1

So I'm coding in JSP language but I need to do this in a java servlet. I have a way inside the java program (servlet) to get a URL entered by a user. I stored the URL inside a string. Now all that is left to do is to get the page title information from the URL or the website. Essentially I want to get the title tag inside the html code from the URL. I have never done this before so I was wondering if anyone could give me any pointers on how to do this.

For example lets say i want to get the page title from http://www.computerhope.com/issues/ch000746.htm

When I look at the html code it shows it's "How to view the HTML source code of a web page" as shown in the html code.

<title>How to view the HTML source code of a web page </title>

So how would I be able to access that inside a java program?

Sarah
  • 25
  • 2
  • 5

3 Answers3

6

Try this one.

import java.io.IOException;
import java.io.InputStream;
import java.net.URL;
import java.util.Scanner;

public class URLTest {

public static void main(String[] args) {
    InputStream response = null;
    try {
        String url = "http://www.google.com";
        response = new URL(url).openStream();


        Scanner scanner = new Scanner(response);
        String responseBody = scanner.useDelimiter("\\A").next();
        System.out.println(responseBody.substring(responseBody.indexOf("<title>") + 7, responseBody.indexOf("</title>")));

    } catch (IOException ex) {
        ex.printStackTrace();
    } finally {
        try {
            response.close();
        } catch (IOException ex) {
            ex.printStackTrace();
        }
    }
}
}
Lahiru Ashan
  • 767
  • 9
  • 16
3

The problem with searching the html String is that the title tag could also be in a comment. XmlParser don't work. But there is something in the JDK from the good old Swing days:

    public static void main(String[] args) throws Exception {
        HTMLEditorKit htmlKit = new HTMLEditorKit();
        HTMLDocument htmlDoc = (HTMLDocument) htmlKit.createDefaultDocument();
        HTMLEditorKit.Parser parser = new ParserDelegator();
        parser.parse(new InputStreamReader(new URL("https://stackoverflow.com/questions/40099397/how-can-i-get-the-page-title-information-from-a-url-in-java/40099983").openStream()),
                htmlDoc.getReader(0), true);

        System.out.println(htmlDoc.getProperty("title"));
    }
Bruno Eberhard
  • 1,624
  • 16
  • 22
1

You can fetch the value of html page title using javascript and set that value to a hidden form field, later on retrieve that value from HTTP request parameter as below:

HTML Page:

<!DOCTYPE html>
<html>
<head>
<meta charset="ISO-8859-1">
<title>My page</title>
</head>
<body>
<form action="a" onsubmit="return setPageTitle()" method="post">
    <input type="hidden" name="pageTitle" id="pageTitle">
    <input type="submit" value="Go"/>
</form>
<script type="text/javascript">
   function setPageTitle(){
     document.getElementById("pageTitle").value=document.title;
    }
</script>   
</body>
</html>

Servlet Code:

String title=request.getParameter("pageTitle");
Rohit Gaikwad
  • 3,677
  • 3
  • 17
  • 40
————
### [What is required]
In the Java page-title thread, which classes does the first answer's code import in its import statements? Rely on the Java page-title thread alone.

### [Data for analysis]
————
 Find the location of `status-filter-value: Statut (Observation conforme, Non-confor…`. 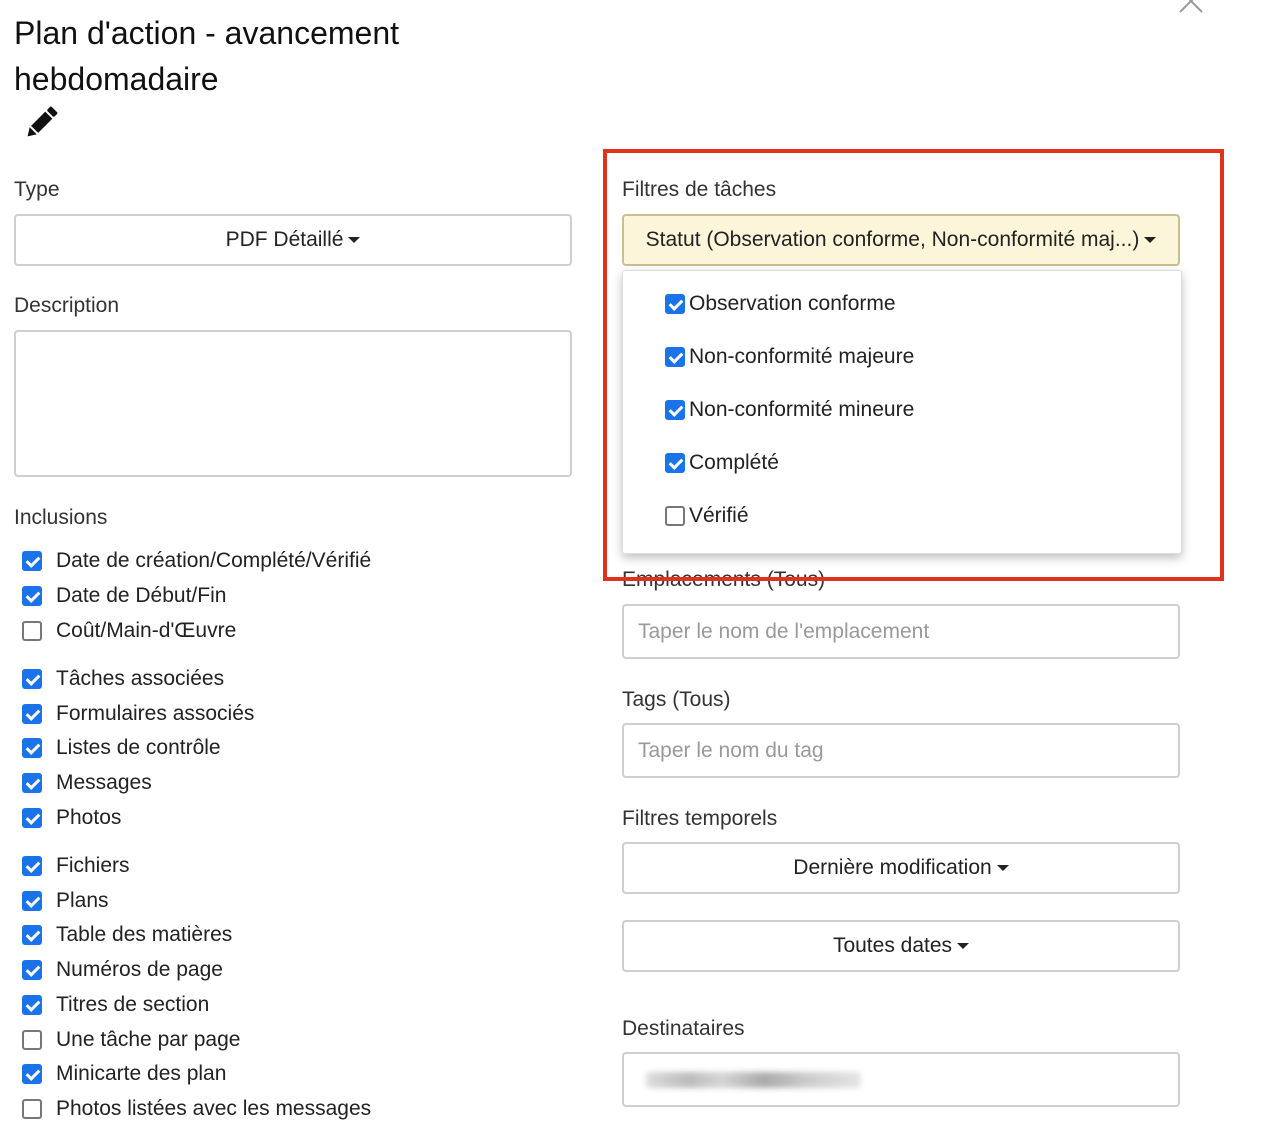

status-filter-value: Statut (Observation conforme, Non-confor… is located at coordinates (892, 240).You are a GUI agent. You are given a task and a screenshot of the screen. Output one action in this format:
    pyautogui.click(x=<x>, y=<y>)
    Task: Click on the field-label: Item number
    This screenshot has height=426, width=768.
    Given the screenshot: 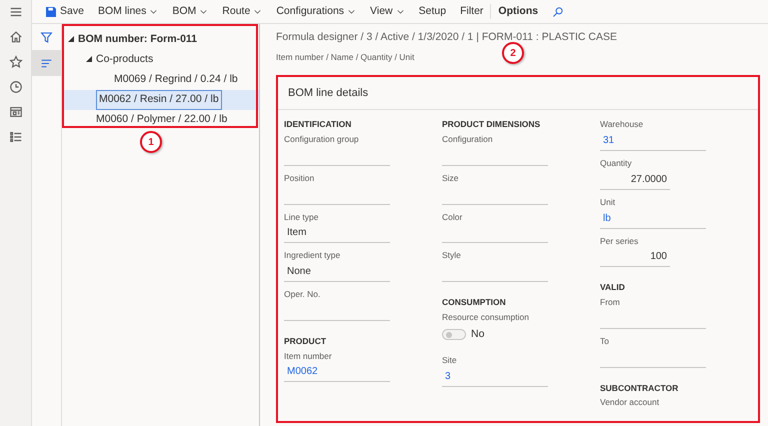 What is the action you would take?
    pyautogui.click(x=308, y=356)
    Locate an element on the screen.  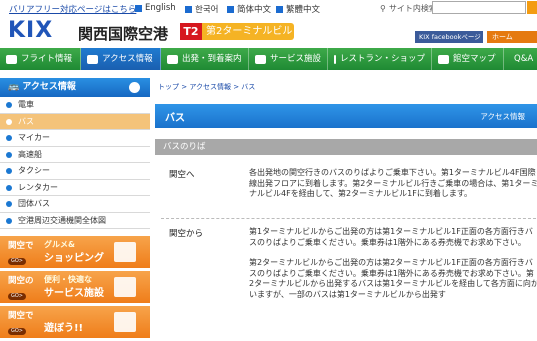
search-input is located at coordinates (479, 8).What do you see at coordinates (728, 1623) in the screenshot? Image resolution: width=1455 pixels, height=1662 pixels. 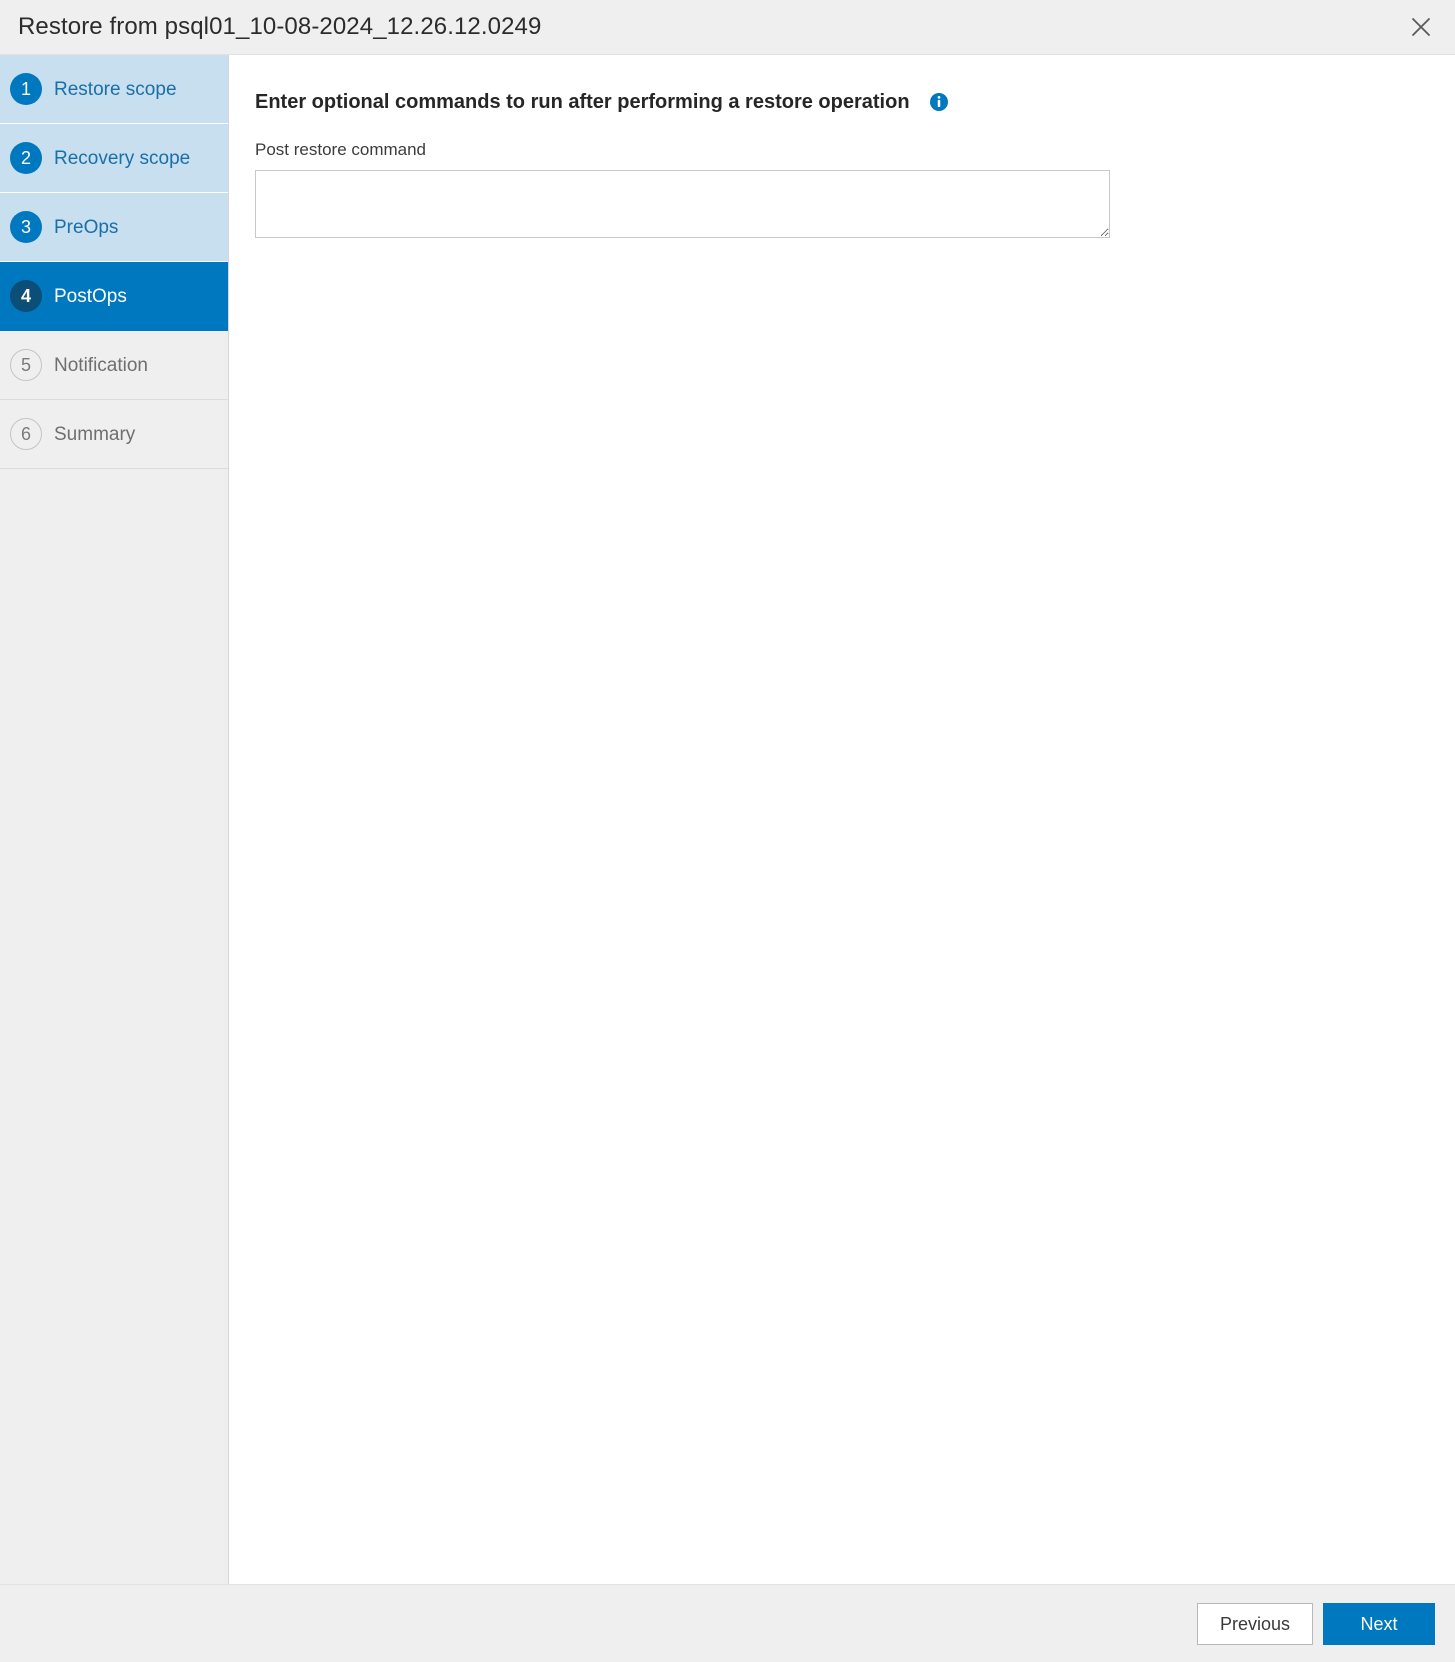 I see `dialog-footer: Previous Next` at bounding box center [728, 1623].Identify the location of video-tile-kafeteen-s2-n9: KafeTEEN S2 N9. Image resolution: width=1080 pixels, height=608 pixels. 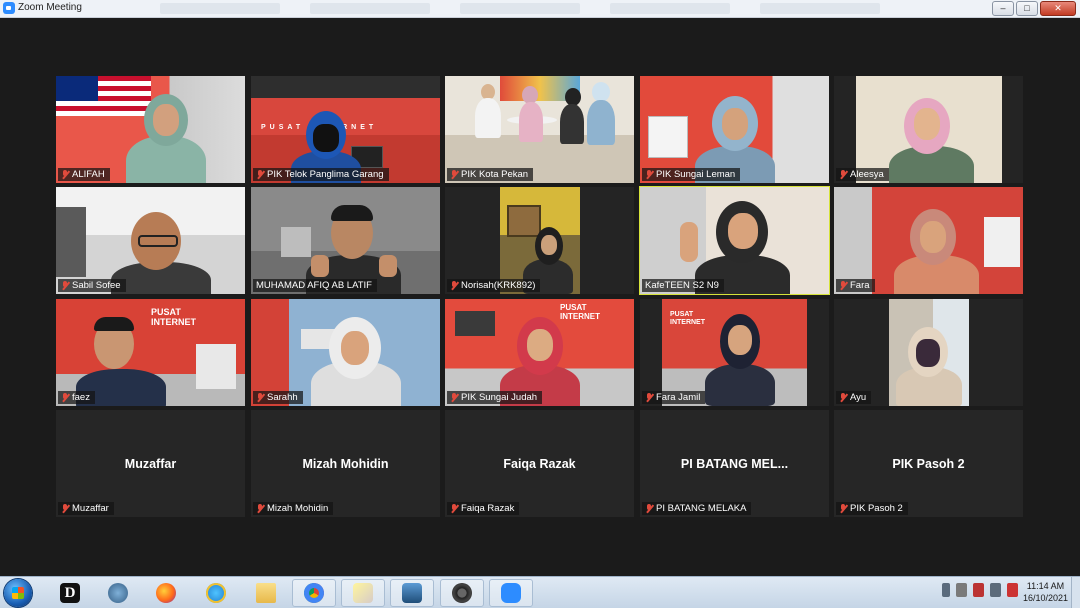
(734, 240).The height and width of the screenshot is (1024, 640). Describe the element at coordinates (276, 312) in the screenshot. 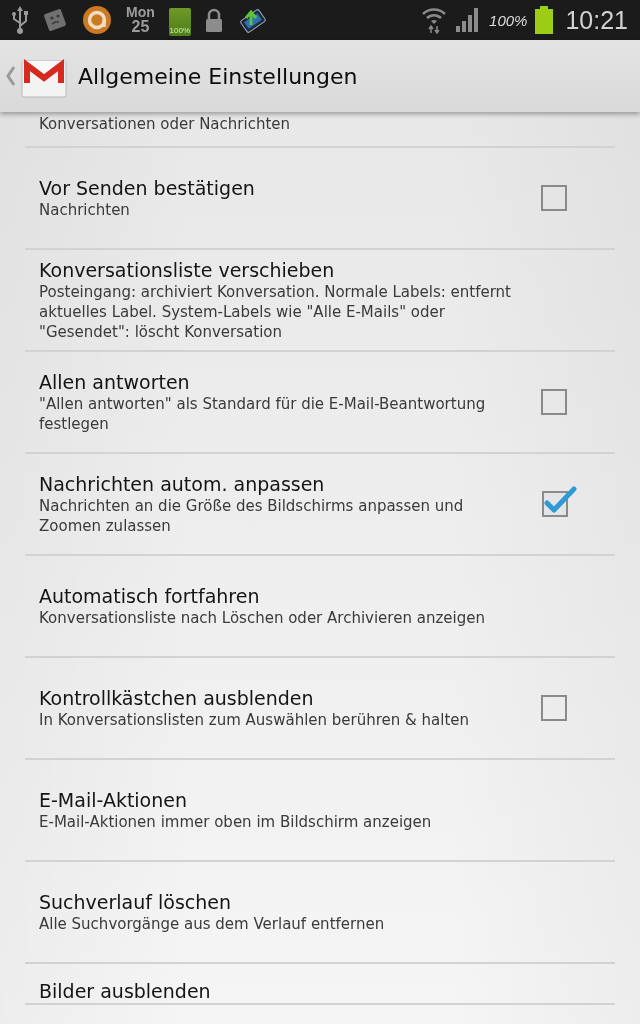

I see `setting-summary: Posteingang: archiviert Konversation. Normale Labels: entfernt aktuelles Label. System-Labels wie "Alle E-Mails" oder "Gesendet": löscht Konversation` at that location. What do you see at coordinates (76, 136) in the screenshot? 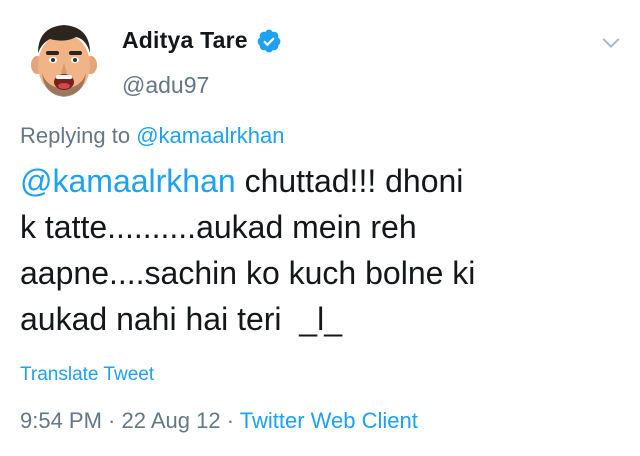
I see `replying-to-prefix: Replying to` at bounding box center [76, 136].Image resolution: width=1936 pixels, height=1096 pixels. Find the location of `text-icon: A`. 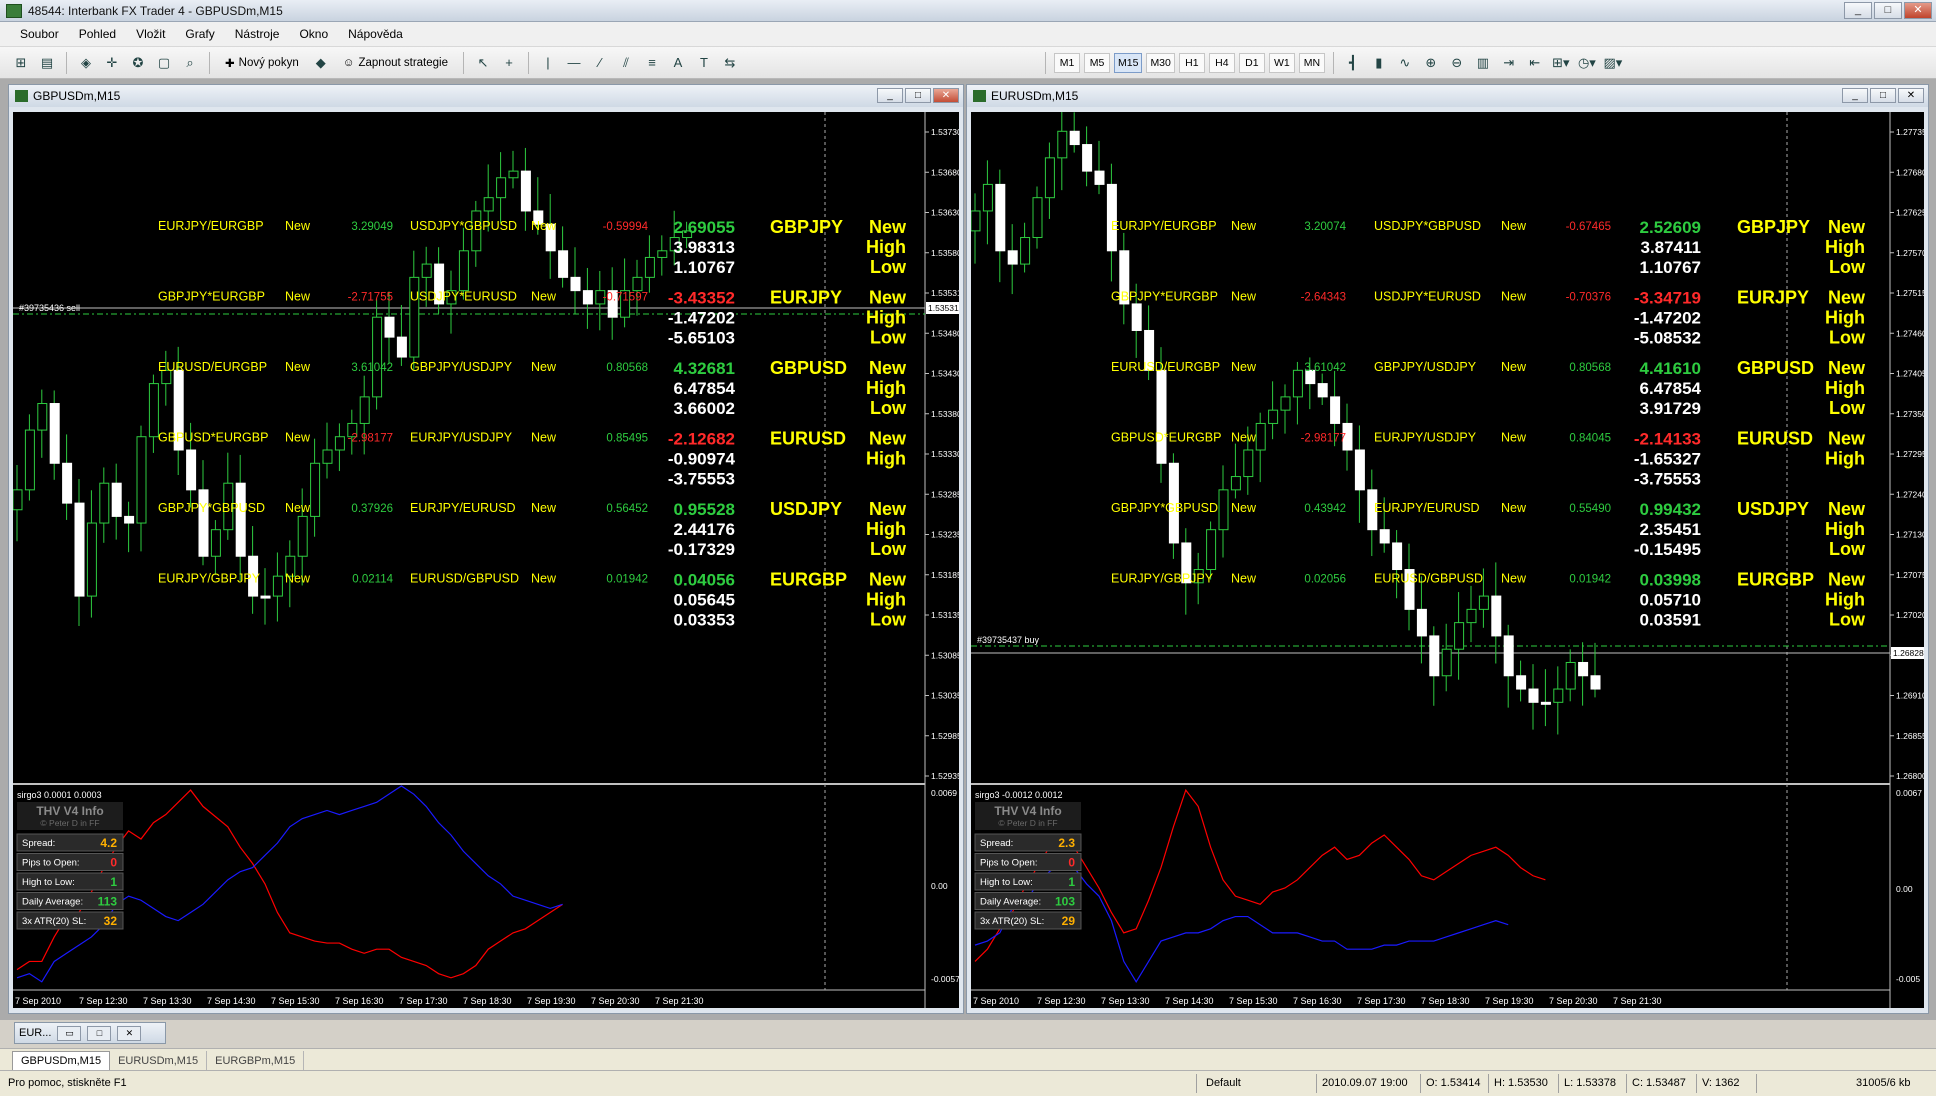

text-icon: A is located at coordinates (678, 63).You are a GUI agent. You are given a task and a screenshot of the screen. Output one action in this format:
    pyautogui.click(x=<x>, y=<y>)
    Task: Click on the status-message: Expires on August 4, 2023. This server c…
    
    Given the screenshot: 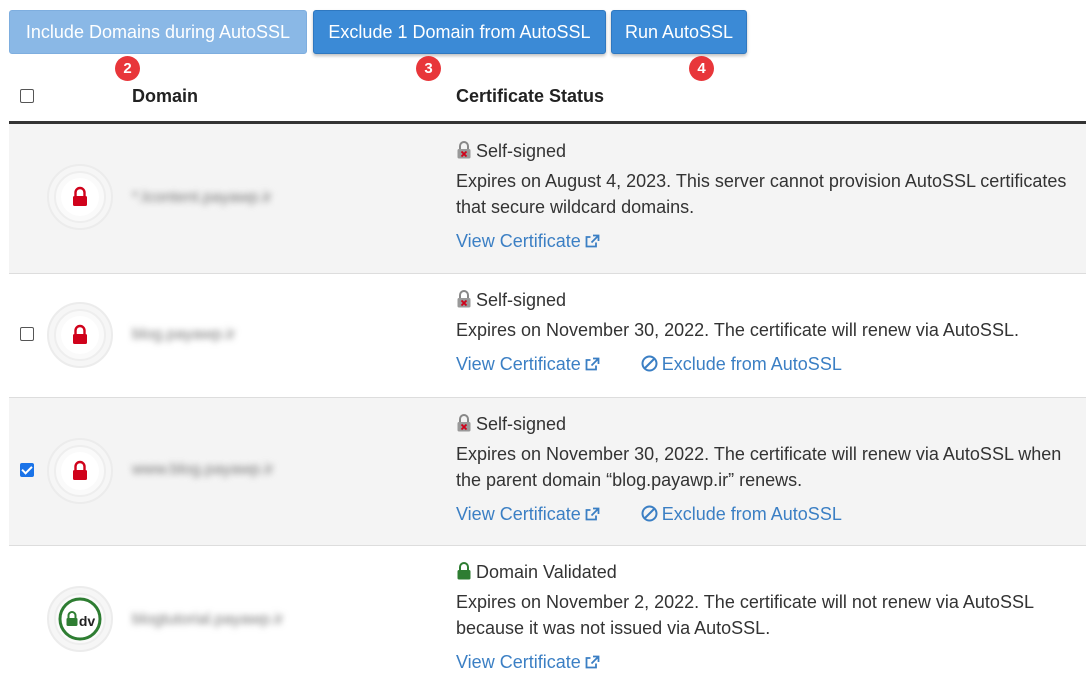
————
### [Your solution]
java.io.IOException, java.io.InputStream, java.net.URL, java.util.Scanner